When you 3D print 1 3D Benchy in Cura with an FDM 3D printer, it takes around 1 hour 54 minutes, while the same 3D Benchy with an MSLA 3D printer takes around 1 hour 30 minutes.
Now we’ve got three 3D Benchys in Cura which takes around 5 hours and 46 minutes, while three 3D Benchys in resin printing takes the same 1 hour 30 minutes.
- Filament – 1 hour and 55 minutes per 3D Benchy
- Resin – 30 minutes per 3D Benchy
Here’s an even more significant example with nine 3D Benchys which takes around 17 hours and 15 minutes for a filament 3D printer, while it still takes just 1 hour and 30 minutes to 3D print those nine 3D Benchys with an MSLA 3D printer.
- Filament – 1 hour and 55 minutes per 3D Benchy
- Resin – 10 minutes per 3D Benchy
Now here is where the adjustments in 3D printing can make a difference. The picture below is 9 3D Benchys but with a 1mm nozzle and a 0.75mm layer height instead of a 0.4mm nozzle with a 0.2mm layer height.
The time changes drastically, going from 17 hours and 15 minutes to just 3 hours and 37 minutes. Although this is a lot quicker, the decrease in quality would be very significant since the layer height is almost four times higher than the 0.2mm standard.
Other parameters like infill density, layer height, and wall thickness can be optimized to achieve faster prints.
If you want a mixture of speed, high quality models, and volume, resin 3D printing is definitely the optimal technology to go with.
For objects that are larger and require strength, filament 3D printing is optimal because it has a much larger build plate and has several materials to choose from that have amazing durability and physical characteristics.
The following video by Formlabs shows a comparison between popular 3D printing technologies and their respective speeds.
How Long Do Resin 3D Printers Take?
Resin 3D printers typically take anywhere from 15 minutes to 6-8 hours to 3D print a model. The taller the model, the longer it takes to 3D print since the model is printed layer by layer. You can orient models horizontally to print faster to reduce layers. Monochrome resin 3D printers cure layers faster.
Let’s take a look at some of the most common 3D models and see how long they take to print.
1. Organic Heart
The Organic Heart is a small model that takes about 54 minutes to print, as shown in Lychee Slicer. You can download this model from MyMiniFactory.
This Dobby model takes around 3 hours and 50 minutes to finish printing, as shown by the Lychee Slicer below. You can download this model from Thingiverse.
3. David’s Cranium
The David’s Cranium model takes about 5 hours and 20 minutes to print when scaled up, as shown by Lychee Slicer.
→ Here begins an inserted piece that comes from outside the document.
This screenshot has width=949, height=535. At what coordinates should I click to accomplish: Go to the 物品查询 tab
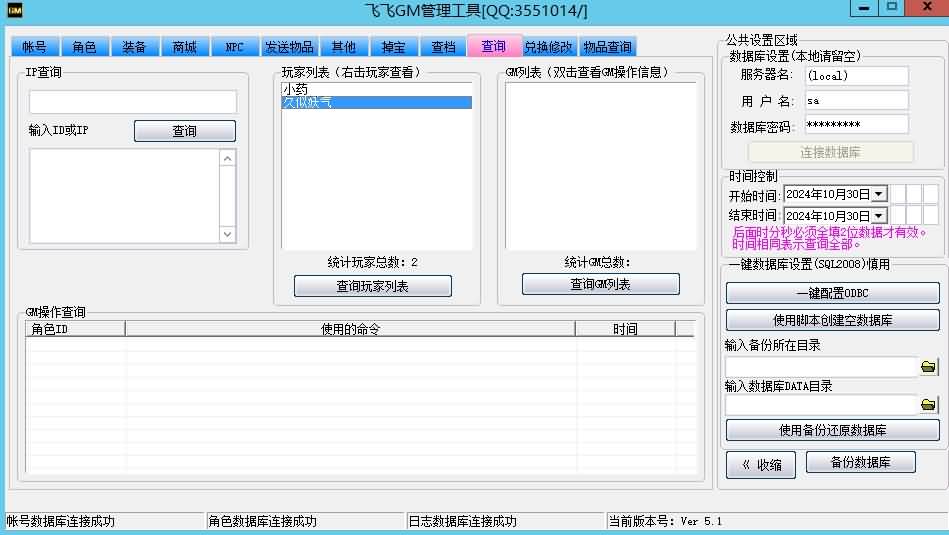607,47
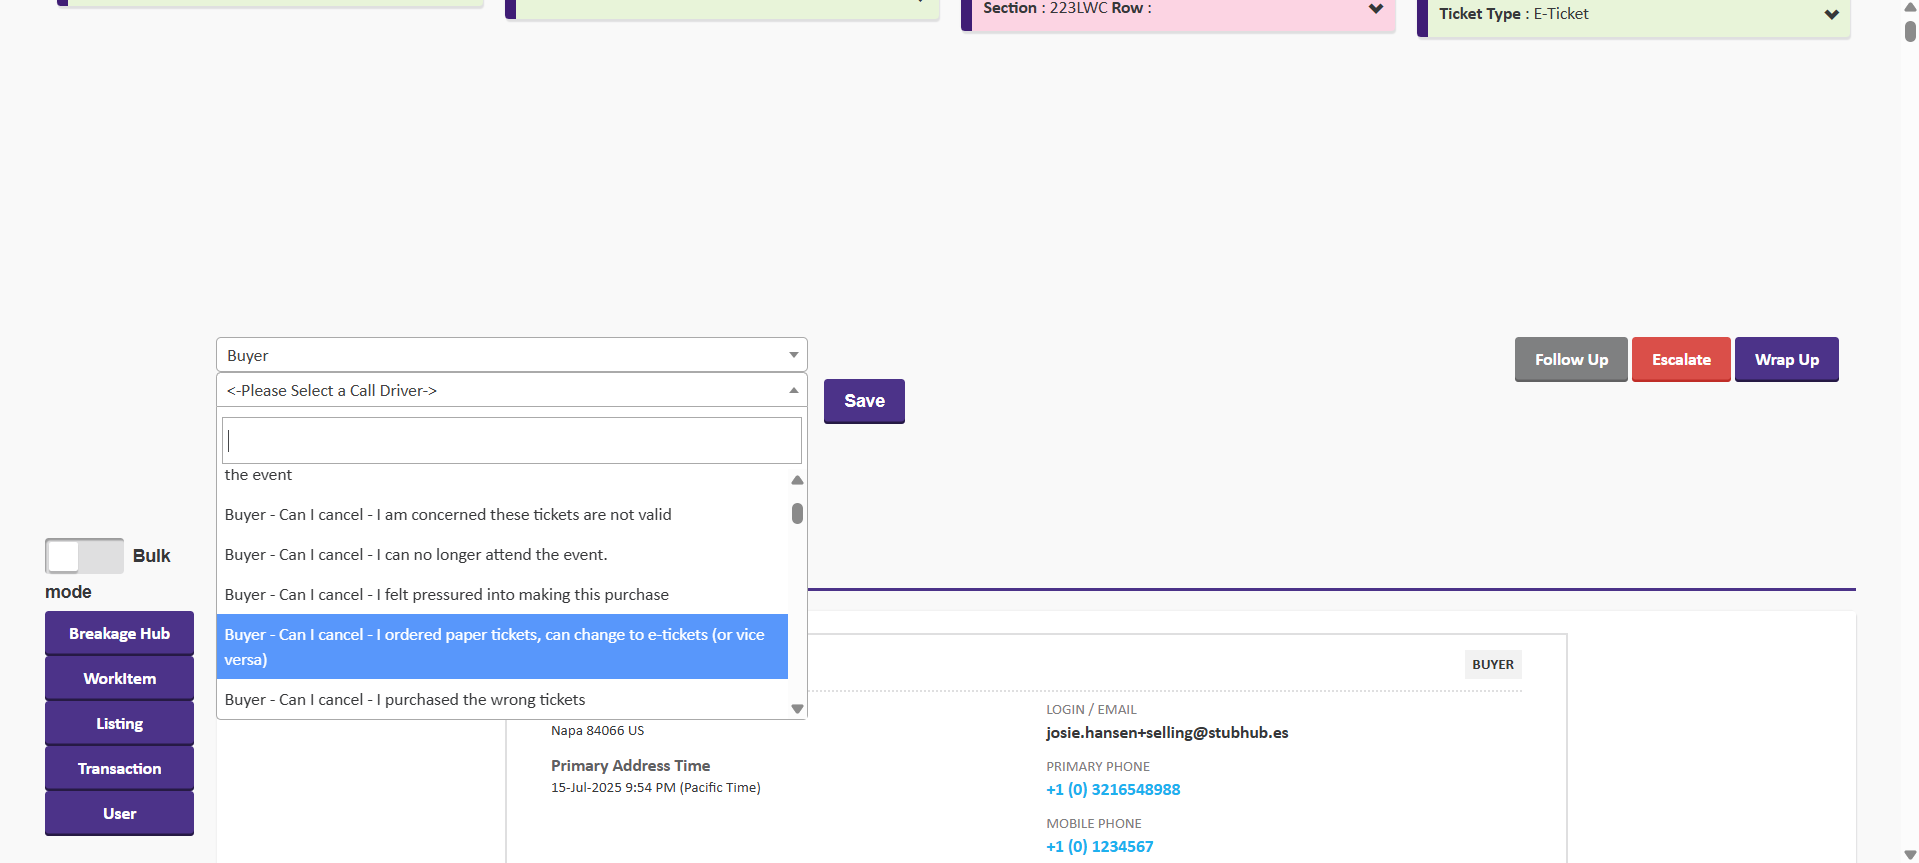
Task: Click the Save button
Action: tap(864, 401)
You can download this model from Thingiverse.
The Superman model is a nicely detailed model that takes about 7 hours to print when scaled up in the Anycubic Photon Mono X, as shown in Lychee Slicer. You can download this model from Thingiverse.
If you’re looking for more platforms to get your STL files from, I highly recommend reading Where to Find STL Files for 3D Printing for a guide on where to find some great STL files.
Hopefully you’ve found this helpful in learning how to finally speed up your resin 3D prints the right way.